DIRECTIONS » Print, in exact form, the lines below from the one containing "Publier des commentaires (Atom) (193, 488)" through the one containing "Droit d'auteur (324, 1308)", and omit all others.

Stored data
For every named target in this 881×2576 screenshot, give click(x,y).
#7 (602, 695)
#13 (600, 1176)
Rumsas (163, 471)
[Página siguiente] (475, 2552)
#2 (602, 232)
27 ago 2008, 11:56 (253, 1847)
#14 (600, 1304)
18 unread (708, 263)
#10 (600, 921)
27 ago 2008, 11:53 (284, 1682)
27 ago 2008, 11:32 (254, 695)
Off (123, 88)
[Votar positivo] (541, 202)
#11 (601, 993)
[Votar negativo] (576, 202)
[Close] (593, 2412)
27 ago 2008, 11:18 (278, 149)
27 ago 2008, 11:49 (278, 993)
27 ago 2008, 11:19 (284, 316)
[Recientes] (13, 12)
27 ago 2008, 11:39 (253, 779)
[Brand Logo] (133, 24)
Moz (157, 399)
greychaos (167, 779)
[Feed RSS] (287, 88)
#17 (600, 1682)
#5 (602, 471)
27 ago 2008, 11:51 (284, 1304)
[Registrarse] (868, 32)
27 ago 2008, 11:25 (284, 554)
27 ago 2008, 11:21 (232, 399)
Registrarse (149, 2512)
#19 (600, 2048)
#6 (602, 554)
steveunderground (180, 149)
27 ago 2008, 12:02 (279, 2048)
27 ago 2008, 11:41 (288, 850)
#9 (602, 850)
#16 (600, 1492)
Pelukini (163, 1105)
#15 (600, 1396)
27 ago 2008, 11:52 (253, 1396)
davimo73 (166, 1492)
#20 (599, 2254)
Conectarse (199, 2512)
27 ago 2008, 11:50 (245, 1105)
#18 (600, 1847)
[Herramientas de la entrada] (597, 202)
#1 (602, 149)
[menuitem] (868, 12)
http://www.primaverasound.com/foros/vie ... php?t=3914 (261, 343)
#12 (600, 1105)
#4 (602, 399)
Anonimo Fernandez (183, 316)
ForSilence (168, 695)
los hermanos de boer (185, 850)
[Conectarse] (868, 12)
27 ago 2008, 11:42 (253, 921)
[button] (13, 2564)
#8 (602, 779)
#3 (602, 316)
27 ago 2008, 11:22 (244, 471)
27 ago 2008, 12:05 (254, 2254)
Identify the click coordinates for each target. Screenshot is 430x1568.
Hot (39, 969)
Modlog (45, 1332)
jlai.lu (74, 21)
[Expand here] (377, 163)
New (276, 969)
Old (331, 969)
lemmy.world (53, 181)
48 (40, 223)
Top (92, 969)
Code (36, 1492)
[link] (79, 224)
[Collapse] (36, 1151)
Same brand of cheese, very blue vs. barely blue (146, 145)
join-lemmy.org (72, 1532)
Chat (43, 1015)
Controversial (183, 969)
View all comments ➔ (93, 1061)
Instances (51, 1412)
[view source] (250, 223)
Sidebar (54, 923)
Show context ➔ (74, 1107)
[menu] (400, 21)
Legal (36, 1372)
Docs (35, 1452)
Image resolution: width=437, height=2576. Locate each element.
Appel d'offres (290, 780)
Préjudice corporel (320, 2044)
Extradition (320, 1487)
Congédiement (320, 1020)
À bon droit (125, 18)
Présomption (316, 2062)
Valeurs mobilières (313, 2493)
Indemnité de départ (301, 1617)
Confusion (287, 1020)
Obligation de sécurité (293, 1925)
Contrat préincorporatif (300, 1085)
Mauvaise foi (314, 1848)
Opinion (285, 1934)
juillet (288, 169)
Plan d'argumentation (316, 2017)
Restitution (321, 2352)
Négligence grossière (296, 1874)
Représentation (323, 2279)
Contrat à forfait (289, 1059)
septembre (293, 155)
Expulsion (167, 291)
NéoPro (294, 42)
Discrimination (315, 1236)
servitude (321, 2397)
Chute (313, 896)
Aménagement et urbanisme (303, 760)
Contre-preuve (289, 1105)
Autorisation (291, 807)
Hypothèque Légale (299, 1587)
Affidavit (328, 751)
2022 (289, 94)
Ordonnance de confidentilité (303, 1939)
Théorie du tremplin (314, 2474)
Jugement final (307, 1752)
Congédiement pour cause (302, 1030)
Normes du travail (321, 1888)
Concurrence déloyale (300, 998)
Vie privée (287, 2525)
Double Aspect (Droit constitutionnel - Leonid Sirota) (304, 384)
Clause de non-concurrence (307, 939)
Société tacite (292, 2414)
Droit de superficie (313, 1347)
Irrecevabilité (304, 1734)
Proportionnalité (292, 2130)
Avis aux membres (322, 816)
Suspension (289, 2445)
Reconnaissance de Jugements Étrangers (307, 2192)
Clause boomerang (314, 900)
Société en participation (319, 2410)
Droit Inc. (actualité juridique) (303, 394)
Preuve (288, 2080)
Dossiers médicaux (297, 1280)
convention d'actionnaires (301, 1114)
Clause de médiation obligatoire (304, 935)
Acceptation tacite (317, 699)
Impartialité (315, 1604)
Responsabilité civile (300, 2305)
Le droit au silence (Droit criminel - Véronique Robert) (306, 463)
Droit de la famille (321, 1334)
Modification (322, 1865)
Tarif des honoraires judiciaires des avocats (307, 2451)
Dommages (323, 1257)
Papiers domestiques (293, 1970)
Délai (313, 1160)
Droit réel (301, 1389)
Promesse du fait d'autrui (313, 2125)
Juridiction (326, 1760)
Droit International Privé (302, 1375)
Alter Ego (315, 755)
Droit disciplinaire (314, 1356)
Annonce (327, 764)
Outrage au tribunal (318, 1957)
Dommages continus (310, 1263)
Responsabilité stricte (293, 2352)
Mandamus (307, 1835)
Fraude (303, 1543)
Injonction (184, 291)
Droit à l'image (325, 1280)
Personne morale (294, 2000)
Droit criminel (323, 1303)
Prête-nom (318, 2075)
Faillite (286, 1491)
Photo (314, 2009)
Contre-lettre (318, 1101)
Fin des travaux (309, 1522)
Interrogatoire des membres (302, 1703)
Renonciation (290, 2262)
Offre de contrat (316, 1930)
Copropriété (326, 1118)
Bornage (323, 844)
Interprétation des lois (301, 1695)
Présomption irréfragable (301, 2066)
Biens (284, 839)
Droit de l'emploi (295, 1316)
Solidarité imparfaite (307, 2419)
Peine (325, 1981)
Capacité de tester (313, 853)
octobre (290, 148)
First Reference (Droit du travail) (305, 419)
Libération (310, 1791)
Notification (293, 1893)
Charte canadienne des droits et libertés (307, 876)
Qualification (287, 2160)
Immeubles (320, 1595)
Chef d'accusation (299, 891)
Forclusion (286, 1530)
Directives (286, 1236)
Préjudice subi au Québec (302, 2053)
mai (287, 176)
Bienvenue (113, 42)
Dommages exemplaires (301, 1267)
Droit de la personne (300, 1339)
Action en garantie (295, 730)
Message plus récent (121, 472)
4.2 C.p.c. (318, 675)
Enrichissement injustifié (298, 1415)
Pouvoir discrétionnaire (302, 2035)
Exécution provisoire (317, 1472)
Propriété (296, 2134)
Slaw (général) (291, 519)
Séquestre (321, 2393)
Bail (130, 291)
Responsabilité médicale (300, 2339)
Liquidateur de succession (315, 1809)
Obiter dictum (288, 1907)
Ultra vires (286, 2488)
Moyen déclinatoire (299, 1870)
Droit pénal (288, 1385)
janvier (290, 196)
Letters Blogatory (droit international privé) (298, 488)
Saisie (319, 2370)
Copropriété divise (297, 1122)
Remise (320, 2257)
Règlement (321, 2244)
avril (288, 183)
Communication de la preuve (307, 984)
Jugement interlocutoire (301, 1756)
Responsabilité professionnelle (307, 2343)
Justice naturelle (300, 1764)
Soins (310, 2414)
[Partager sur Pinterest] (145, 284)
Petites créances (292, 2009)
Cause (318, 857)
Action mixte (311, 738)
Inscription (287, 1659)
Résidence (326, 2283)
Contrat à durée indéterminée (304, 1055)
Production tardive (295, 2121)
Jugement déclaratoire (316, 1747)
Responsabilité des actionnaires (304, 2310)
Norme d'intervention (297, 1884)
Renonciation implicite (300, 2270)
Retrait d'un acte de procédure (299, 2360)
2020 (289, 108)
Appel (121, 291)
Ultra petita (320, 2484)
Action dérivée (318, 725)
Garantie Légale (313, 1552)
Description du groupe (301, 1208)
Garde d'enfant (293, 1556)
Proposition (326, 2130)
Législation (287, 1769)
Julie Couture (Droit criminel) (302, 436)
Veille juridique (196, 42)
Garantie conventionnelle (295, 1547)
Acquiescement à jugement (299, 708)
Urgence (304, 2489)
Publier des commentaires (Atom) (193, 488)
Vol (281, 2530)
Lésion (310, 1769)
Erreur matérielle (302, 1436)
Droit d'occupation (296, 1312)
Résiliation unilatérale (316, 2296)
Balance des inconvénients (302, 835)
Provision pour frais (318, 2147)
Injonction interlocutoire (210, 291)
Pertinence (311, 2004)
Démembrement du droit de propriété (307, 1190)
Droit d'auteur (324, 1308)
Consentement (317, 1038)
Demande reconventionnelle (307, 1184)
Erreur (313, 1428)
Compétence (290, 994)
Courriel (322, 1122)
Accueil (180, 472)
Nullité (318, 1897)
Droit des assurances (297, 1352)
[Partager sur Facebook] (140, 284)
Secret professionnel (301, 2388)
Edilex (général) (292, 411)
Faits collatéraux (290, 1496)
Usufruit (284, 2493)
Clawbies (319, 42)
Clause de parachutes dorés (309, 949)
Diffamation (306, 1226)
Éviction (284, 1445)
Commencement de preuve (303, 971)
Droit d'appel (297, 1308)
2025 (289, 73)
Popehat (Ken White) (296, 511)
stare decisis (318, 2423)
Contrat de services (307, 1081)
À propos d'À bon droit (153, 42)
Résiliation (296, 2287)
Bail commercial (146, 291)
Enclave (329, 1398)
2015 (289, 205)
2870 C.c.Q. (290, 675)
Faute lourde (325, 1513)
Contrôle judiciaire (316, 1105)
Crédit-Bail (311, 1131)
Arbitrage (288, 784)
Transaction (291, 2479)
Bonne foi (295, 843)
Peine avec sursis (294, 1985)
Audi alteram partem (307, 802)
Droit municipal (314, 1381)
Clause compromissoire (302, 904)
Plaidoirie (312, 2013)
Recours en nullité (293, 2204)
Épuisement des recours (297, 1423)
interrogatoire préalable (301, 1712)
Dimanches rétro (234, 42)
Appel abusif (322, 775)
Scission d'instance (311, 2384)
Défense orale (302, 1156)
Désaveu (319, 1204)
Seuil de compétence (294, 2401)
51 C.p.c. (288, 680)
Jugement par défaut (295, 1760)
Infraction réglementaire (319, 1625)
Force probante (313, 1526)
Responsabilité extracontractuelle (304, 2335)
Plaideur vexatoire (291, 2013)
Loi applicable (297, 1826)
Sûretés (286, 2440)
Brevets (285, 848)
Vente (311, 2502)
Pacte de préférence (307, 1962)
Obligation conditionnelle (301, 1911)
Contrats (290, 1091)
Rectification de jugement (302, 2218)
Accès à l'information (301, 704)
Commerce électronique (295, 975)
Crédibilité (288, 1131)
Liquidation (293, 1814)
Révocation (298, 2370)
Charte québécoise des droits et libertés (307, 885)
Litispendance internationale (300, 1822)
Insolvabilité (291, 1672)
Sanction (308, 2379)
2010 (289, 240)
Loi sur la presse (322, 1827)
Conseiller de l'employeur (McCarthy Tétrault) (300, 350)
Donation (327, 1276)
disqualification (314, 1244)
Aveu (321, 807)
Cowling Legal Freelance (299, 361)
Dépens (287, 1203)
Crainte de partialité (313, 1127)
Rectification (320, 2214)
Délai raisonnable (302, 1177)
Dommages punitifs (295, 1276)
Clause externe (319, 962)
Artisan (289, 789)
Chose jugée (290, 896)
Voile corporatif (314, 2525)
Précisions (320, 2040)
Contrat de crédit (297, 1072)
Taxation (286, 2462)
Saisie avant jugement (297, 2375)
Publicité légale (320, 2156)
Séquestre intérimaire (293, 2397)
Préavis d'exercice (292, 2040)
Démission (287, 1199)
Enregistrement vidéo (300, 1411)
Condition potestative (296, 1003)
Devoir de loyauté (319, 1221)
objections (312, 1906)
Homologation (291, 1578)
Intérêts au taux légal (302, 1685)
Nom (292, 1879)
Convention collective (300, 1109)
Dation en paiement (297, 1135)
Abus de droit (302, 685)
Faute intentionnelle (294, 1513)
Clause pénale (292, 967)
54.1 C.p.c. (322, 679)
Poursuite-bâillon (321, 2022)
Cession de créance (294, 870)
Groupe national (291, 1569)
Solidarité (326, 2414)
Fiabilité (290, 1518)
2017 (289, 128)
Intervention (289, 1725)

YOUR SOLUTION »
Publier des commentaires (Atom) (193, 488)
Vol (281, 2530)
Lésion (310, 1769)
Erreur matérielle (302, 1436)
Droit d'occupation (296, 1312)
Résiliation unilatérale (316, 2296)
Balance des inconvénients (302, 835)
Provision pour frais (318, 2147)
Injonction interlocutoire (210, 291)
Pertinence (311, 2004)
Démembrement du droit de propriété (307, 1190)
Droit d'auteur (324, 1308)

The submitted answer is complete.